# Mcs



## STARBABY (Apr 12, 2012)

Anyone work for them? I signed on with them a few months ago. there web site @ vendor app.is so confusing.


----------



## disgusted (Sep 18, 2015)

STARBABY said:


> Anyone work for them? I signed on with them a few months ago. there web site @ vendor app.is so confusing.


These clowns were a client for 8 yrs., finally terminated service last year. Fairly good company until 2015 when the lying and stealing dynamic became intolerable. Having the RVM for my service area change 5 times in the 8 yrs. I was a vendor was not very encouraging either. Constant reduction in allowables and then the chargebacks began. So, in conclusion, in my opinion, this company has decided to adapt the safeguard way of doing business. One more thing, I wish you luck !


----------



## lpntac (Jul 2, 2013)

MCS aka Major Cheap Skates. Do not work for this company. They will make up reasons to reduce what they owe you. If they offer $60 for a wint and there is a leak in the system, they will only pay $30 for the wint and call it a partial wint. Good luck


----------



## JoeInPI (Dec 18, 2014)

From the jobs I covered for another contractor who paid me then failed to get paid by MCS- they are very different this year even from last year. I wouldn't work for them anymore.


----------



## Preservationman (Jul 1, 2016)

They sent me a pricing sheet and they,are horrible do not work for them!


----------



## JoeInPI (Dec 18, 2014)

So MCS no, 5 Bros yes? Hmmm...

Did you have a direct MCS price list, or a price list from a guy who works for MCS that is subbing out work?


----------



## safeguard dropout (Apr 21, 2015)

Good point Joe, no way 3 Sisters are paying more than MCS.

Starbaby is also right. MCS vendor web 180 is ridiculously complex and runs miserably slow on a good PC. When I asked a big shot at MCS about why so complex he said more than anything it is covering our butts for our clients and everyone else(other nationals) is just "winging it". I said mmmm tasty, pour me another glass of Kool Aid.


----------



## Preservationman (Jul 1, 2016)

MCS Gilda.... lol...another joke company that pays poor


----------



## JoeInPI (Dec 18, 2014)

But one again, to clarify, so we can all gauge the sanity- MCS no, 5 Brothers yes?


----------



## TripleG (Apr 17, 2015)

I'm still trying to figure out how to read new orders on my phone when I'm out in the field. Kind of annoying to get a "new" order for the town I am in that is 70 miles from my house, and I need to go home to read it.

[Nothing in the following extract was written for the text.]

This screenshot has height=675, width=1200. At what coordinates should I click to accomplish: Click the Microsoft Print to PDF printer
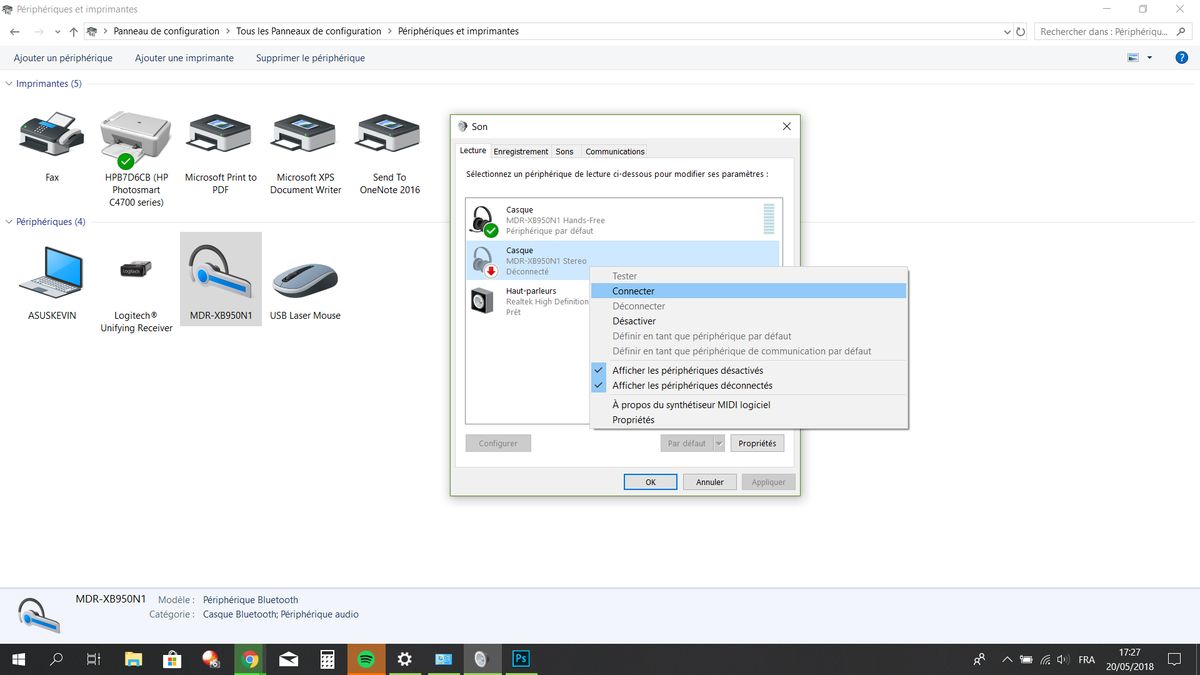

Any help with this would be greatly appreciated. I asked them, and of course no help there.


----------



## Cleanupman (Nov 23, 2012)

STARBABY said:


> Anyone work for them? I signed on with them a few months ago. there web site @ vendor app.is so confusing.

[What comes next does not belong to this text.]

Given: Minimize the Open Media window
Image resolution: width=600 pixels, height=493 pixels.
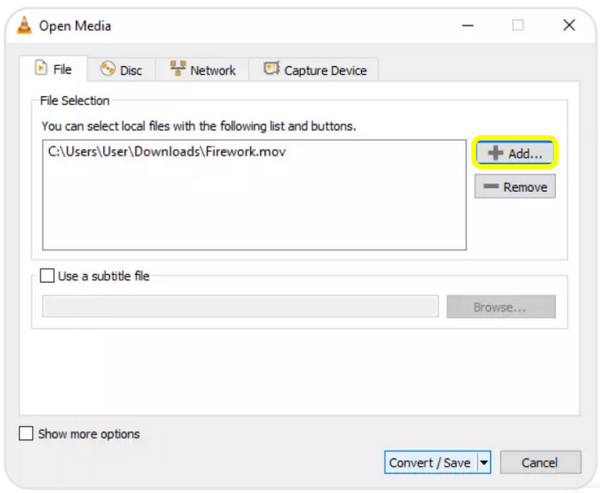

hey starbaby...couple years ago AMS, MCS, and VRS all merged under one roof. 
http://www.mcs360.com/press/mcs,-ams-and-vps-under-common-ownership.aspx

The MCS bought out AMS as they had no licensing in the 50 states only Texas I believe.
When they bought AMS ...at that time Brian Christy, and Lee mertins were under fire for illegal chemical dumping in CA.
http://aladayllc.com/category/hazardous-chemicals/
In addition to scamming service fees from HUD. then they resurfaced with ASSERO 24 with their scam of "early Pay" which cost the contractors money to get paid on time if they did not maintain a score of 98 or better...the 98 many not be right but I do remember the number was very high.
There was also some scuttlebutt about MCS ordering work under AMS work orders which piggy-backed into them being attached to the IC/employee class action by the Duckworth law firm.

They also have been known to scam people's E&O after you quit working for them. Although I do know that insurance commissioners have been looking into this.
Not sure the status of that issue.

Have been involved in a couple of nonpayment issues and cutting fees AFTER work is completed

They really act like you are their employee. Not much else on the way of info on them...
Hope this helps...


----------



## Cleanupman (Nov 23, 2012)

JoeInPI said:


> But one again, to clarify, so we can all gauge the sanity- MCS no, 5 Brothers yes?



IMHO both of these companies WO's are so convoluted so they can do their illegal charge back crap


No & NO
They are both BS Offender members


----------



## JoeInPI (Dec 18, 2014)

Oh, for sure! My question was for preservationman, who seemed to be cool with 5 Bros, but MCS sucked... I think they ALL suck.


----------